The Facebook page also embraces a most revealing county council report claiming that the arches – erected to mark the Millennium and thus remarkably short spanned – were unfit from the start. “The lighting on them has never worked and the quality was poor, being rusty on installation,” it adds, remarkably.

The cost of refurbishment – get this – would be £120,000. The cost of demolition is itself expected to be between £35,000-£40,000.

“Many residents thought they should not have gone up in the first place, were not appropriate and were imposed on them,” the report adds.

Then another email, announcing a stay of execution and “further consultation”, arrives from the county council. “We’ve been asked to look again at whether the arches could be kept,” says Brian Stephens, Shildon councillor and cabinet member for neighbourhoods and local partnerships.

In these straitened times, would it really cost £120,000 to refurbish the egregious edifices? Yes, confirms the county, it would. And the neck-end of £40,000 to demolish them? Yes, there’d have to be road closures and all sorts.

Before the stay of execution, says Archie, demolition had already begun. He also invites the column to add to the petition, but that would be arch-hypocrisy.

ASSOCIATED town centre “improvements” in Shildon come ahead of the Flying Scotsman’s sojourn at the National Railway Museum – a wonderful free attraction – at the end of July. Altogether smaller scale, a Durham Amateur Football Trust exhibition to mark my 20-year tenure as chairman of the Northern League will officially be opened at the museum at 11am next Tuesday by Councillor Henry Nicholson, old friend and good bloke. It runs until the end of June – at the opening or thereafter, all are most welcome.

THE column on the death of the eminent neurologist Lord Walton of Detchant – Derwentside born, Spennymoor educated – stirred memories for Geoff Carr of his own Spennymoor area childhood.

Jim Carr, Geoff’s dad, taught woodwork at Middlestone Moor school where Herbert Walton – the great physician’s peas-in-a-pod father – was headmaster. Unless they went to grammar school, pupils stayed there until they were 15.

Geoff and his dad would catch the bus to school from Spennymoor, but would sometimes be offered a lift back in the head’s 1939 Ford 8 – he being the only one able to afford a car.

“He was very much of his generation, having been severely wounded in the First World War,” Geoff recalls. “To a five-year-old he looked really formidable, but we quickly learned that he was a lovely chap – a disciplinarian, but fair, and an absolute gentleman.”

Jim Carr and John Walton later became friends, chiefly through golf. Jim was Bishop Auckland’s captain in 1970; Lord Walton played Bamburgh until well into his 80s.

The woodwork teacher had also made his friend a table lamp, carved from a snooker table leg from the former Central Methodist Institute in Spennymoor. It still illuminated his London flat, a light along Memory Lane.

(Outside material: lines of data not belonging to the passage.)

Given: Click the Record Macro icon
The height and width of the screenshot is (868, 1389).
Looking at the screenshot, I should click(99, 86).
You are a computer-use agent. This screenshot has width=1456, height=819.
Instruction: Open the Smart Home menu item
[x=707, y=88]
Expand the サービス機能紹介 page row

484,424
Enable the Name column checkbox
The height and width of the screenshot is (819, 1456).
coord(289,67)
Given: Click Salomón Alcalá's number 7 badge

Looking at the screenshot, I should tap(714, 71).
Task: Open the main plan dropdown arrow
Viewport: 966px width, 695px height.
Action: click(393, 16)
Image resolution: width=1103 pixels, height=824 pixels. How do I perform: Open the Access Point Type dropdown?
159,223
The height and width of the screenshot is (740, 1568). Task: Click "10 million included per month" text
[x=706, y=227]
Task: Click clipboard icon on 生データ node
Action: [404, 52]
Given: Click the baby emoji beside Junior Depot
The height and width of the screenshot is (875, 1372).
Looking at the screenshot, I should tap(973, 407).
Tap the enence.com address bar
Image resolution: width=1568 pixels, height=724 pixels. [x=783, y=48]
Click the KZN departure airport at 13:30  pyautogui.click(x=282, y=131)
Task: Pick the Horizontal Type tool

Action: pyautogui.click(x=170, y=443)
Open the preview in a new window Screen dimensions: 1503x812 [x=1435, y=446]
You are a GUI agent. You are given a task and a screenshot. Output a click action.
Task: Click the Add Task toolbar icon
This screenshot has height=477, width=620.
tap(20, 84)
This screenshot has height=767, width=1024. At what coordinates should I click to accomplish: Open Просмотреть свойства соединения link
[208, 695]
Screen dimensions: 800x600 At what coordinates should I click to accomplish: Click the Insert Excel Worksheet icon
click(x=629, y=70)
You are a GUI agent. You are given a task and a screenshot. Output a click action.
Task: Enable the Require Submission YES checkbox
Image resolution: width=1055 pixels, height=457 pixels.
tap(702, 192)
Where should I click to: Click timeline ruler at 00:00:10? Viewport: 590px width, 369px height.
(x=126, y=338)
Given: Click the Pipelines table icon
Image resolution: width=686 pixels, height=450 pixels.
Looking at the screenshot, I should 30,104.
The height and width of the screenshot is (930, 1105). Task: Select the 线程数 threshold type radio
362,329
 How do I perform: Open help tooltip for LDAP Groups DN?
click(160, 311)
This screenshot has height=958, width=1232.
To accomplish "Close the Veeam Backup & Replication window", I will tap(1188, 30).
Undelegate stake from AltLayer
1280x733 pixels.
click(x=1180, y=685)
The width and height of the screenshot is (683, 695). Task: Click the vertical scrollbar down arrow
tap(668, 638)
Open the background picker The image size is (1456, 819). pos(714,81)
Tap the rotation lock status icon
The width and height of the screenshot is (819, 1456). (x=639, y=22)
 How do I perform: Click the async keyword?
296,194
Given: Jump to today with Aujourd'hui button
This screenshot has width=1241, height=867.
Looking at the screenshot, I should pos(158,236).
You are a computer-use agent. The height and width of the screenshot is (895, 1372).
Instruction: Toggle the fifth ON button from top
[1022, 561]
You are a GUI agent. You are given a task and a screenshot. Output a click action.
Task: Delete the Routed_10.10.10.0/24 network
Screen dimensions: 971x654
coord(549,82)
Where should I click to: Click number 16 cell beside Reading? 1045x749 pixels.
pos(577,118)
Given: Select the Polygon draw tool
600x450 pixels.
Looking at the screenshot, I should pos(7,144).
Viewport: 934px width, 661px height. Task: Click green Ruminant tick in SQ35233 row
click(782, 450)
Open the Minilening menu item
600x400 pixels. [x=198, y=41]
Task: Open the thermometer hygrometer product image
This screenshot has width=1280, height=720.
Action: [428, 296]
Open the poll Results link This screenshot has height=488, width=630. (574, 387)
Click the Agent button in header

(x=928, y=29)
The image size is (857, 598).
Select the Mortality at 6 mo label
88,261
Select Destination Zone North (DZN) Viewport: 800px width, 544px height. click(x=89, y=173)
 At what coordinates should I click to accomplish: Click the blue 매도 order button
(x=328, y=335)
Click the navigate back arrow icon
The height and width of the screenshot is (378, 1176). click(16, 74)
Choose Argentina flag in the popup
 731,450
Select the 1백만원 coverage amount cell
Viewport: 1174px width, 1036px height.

JIM CARR died in 2011, aged 92, in the knowledge that many of his pupils had gone on to become craftsmen or entrepreneurs – “actually doing better than many who had gone on to grammar school,” says Geoff. It recalls my own time at Bishop Auckland Grammar when Alf Bibby, the kindly woodwork master, awarded eight out of 100 for what purported to be a matchbox holder. The eight marks, he wrote in the annual report, were because Amos had spelt his name correctly on the back of the bit of wood.

...AND finally, we told on several occasions last summer of former Army officer Mike Tierney’s ever-aborted attempts to row – with a mate – from Newcastle to Denmark. Intended beneficiaries included the Sir Bobby Robson Foundation in memory of Mike’s sister Claire, a football referee and former secretary of Gateshead FC.

Every time they tried to dip an oar in the water, the weather turned against them. Winter’s storm abated, they hoped to embark yesterday – from Eyemouth – on the 670km crossing.

Then they heard the gale warnings. “It would have been simply impossible not to mention incredibly stupid,” says Mike.

On Facebook, a friend offers cautious consolation – “The conclusion is obvious, God hates you” – to which Mike swiftly responds.

“I’m not even sure I believe in her any more.”